## ARTICLE
※ ※ ※
- Born: Abimbola Rosemary Williams 12 September 1960
- Died: 11 December 2005 (aged 45) Port Harcourt, Nigeria
- Occupation: Pastor

= Bimbo Odukoya =

Nigerian Pastor and Televangelist (1960–2005)

Abimbola Rosemary "Bimbo" Odukoya (nee Williams; 12 September 1960 – 11 December 2005) was a Nigerian pastor and televangelist who was married to her fellow co-founder of the Fountain of Life Church, Taiwo Odukoya.

Odukoya, often called "Pastor Bims", was a receiver of over 60 national and international awards for her contributions to nation building, the development of her country, Nigeria, and the West Africa sub region, and for leadership as a woman. She was one of several individuals chosen by Samsung to represent Nigeria in carrying the Olympic Torch in Athens, Greece, at the 2004 Olympic Games. She died as a result of the Sosoliso Airlines Flight 1145 crash.
※ ※ ※
## DATA SECTION
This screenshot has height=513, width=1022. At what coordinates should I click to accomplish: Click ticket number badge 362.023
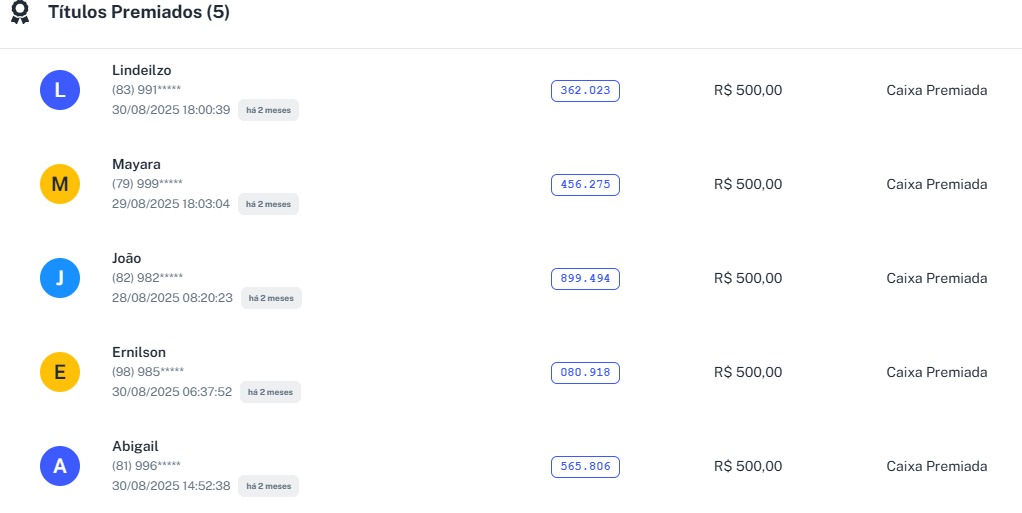pos(585,91)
※ ※ ※
## WHAT TO WORK ON
Write the next part of the article on Bimbo Odukoya, starting after its final sentence.

## TASK ANSWER
==Life==
Odukoya married the co-founding pastor of the Fountain of Life Church, Taiwo Odukoya (1956–2023) on 3 November 1984 at the Yaba Baptist Church, and together they had three children; now pastors Tolu Odukoya-Ijogun (b. 20 September 1985) and Jimmy Odukoya (b. 27 April 1987), and Tobi Odukoya-Enuha (b. 11 June 1990). Her two eldest children Jimmy and Tolu, are now respectively the senior pastor and the associate senior pastor of the Fountain of Life Church, following the demise of their father on 7 August 2023.

At the time of her death, Odukoya was the associate senior pastor of The Fountain of Life Church and the president of Discovery for Women.

She was the host of Single and Married, a television program that deals with practical issues people face in marriages and relationships.

==Death==
Odukoya boarded Sosoliso Airlines Flight 1145, bound for Port Harcourt from Abuja. On 10 December 2005 the airliner crashed during landing at Port Harcourt International Airport; Bimbo survived the initial impact and died from injuries on 11 December 2005.
Her mission church program continues in the management of her son Othniel Jimmy Odukoya.

==Books written==

- How to Choose a Life Partner, by Bimbo Odukoya, Xulon Press (15 October 2005)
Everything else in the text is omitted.